You know what? The heck with that. I’m going to stop apologizing. It’s a lovely show, full of heart and intelligence. (And oh that music! My favorite score of the year. Again, the caveat is that Fun Home isn’t eligible.) I got really irritated with the New York Times review, which seemed to imply that Kelli O’Hara’s performance was the only real reason to see this show. I agree that she is marvelous, but there’s plenty to like about this show. The writers did a great job of opening up the story, it’s beautifully staged, the sets are evocative, the cast is all-around terrific. Basically, the whole thing is a really strong effort. I agree with Jesse Green, who said “That the musical succeeds in extracting something so smart and powerful from the treacle is little short of miraculous.” It deserved a nomination for best musical, for crying out loud. Tony committee, what’s the matter with you people?

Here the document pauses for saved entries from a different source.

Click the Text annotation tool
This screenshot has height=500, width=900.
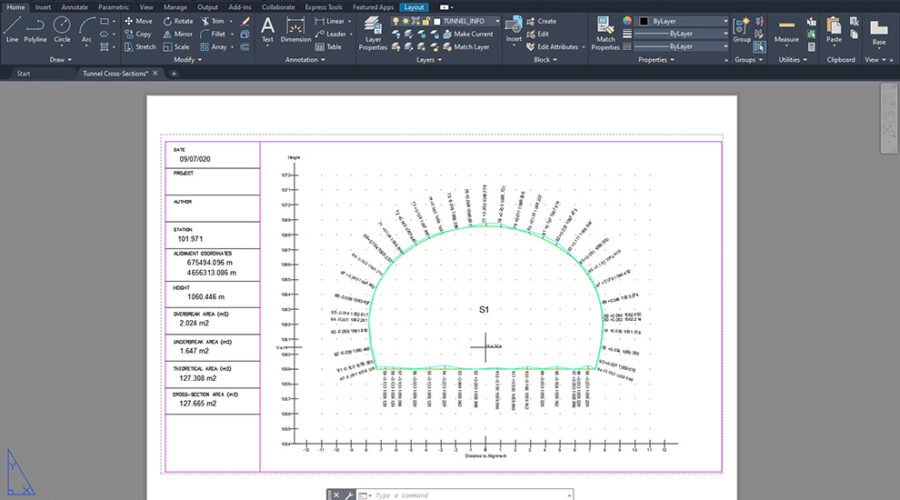(267, 28)
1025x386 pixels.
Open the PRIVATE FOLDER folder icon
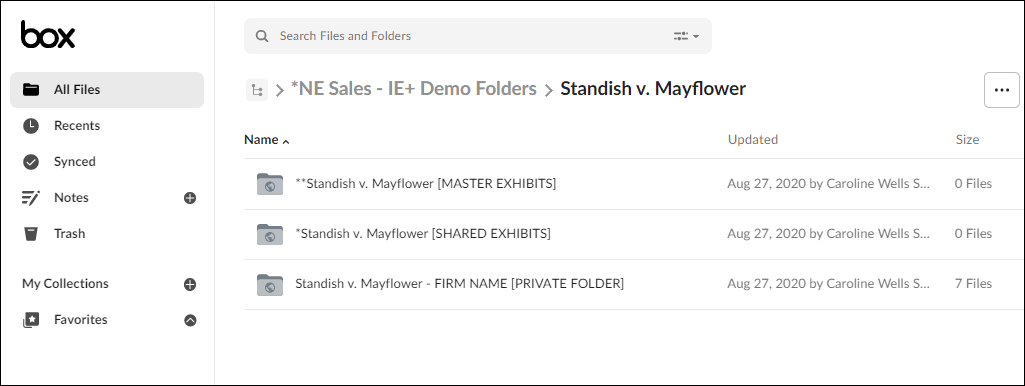click(x=270, y=284)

* – I still don’t think Robert Kincaid is nearly as interesting as Francesca is, though. I get that theirs is a Great Love, but geez. He really doesn’t ever experience intimacy except for those four days in Iowa? That’s totally neurotic! I want to see a musical about how nuts that guy is. The gorgeous, heartfelt song “It All Fades Away” doesn’t actually do him any favors in my book, because who wants to live a life like that? I tend to justify it to myself, however, by saying it’s a song basically along the same lines of “This Nearly Was Mine” from South Pacific. Yes, over the top, but since when did Broadway shows shy away from “hearts on sleeves” moments? Still, though, next to Francesca’s lovely and complex “Always Better” immediately afterwards, it’s a bit hard to swallow.

Bullets Over Broadway
Boy can Susan Stroman ever stage a musical. Wow. Every number, every transition is winning and clever and joyous. I just love to watch her dancers move onstage. Particularly during that gangster tap dance number, which is a real old-fashioned showstopper. (Do they get a Tony number? Can they pretty please do the gangster tap number on the Tonys?) Of course, transitions and choreography don’t necessarily make for a wonderful show. To be honest, I prefer the movie. I keep telling people who ask me about it “Well, the whole reason I like musicals is for the new songs and this show doesn’t have any of those.” (Which is why I haven’t gotten around to After Midnight or Beautiful yet.) (I shouldn’t mention my unabashed love for Jersey Boys as it might contradict my point.) But the lack of new songs probably isn’t the real reason. I just wish it was a bit funnier, and that it didn’t take out some of my favorite moments from the movie, like Cheech’s final script suggestion, and the film’s lovely closing scene. I don’t think I would have picked it over Bridges for a nomination, but snubbing both Bridges and Bullets just seems mean. But I’m really happy for Nick Cordero as Cheech, who is just as good as you’ve heard. Marin Mazzie’s lack of a nomination was a bit of a shock, though. What more does the woman have to do? Geez louise.

Twelfth Night
After I saw this, I told all my friends that “Twelfth Night makes SO MUCH SENSE now! It should always be an all-male cast!” Finally, the Viola/Sebastian mixups are just as funny as they were written to be! I never thought the Anne Hathaway Central Park production could be topped, but then I wasn’t accounting for Mark Rylance. Obviously I’d love to see him win for both lead actor (for Richard III) and featured actor (Twelfth Night), just because of the possibility of seeing two of his kooky Tony acceptance speeches in one evening. I didn’t see Richard III, though, so I can’t say for certain that he’s likely to top Bryan Cranston. Anyway, just about everything in this production was delightful, and I’m very happy the Tony committee seems to agree, with nominations for Stephen Fry, Samuel Barnett, and Paul Chahidi.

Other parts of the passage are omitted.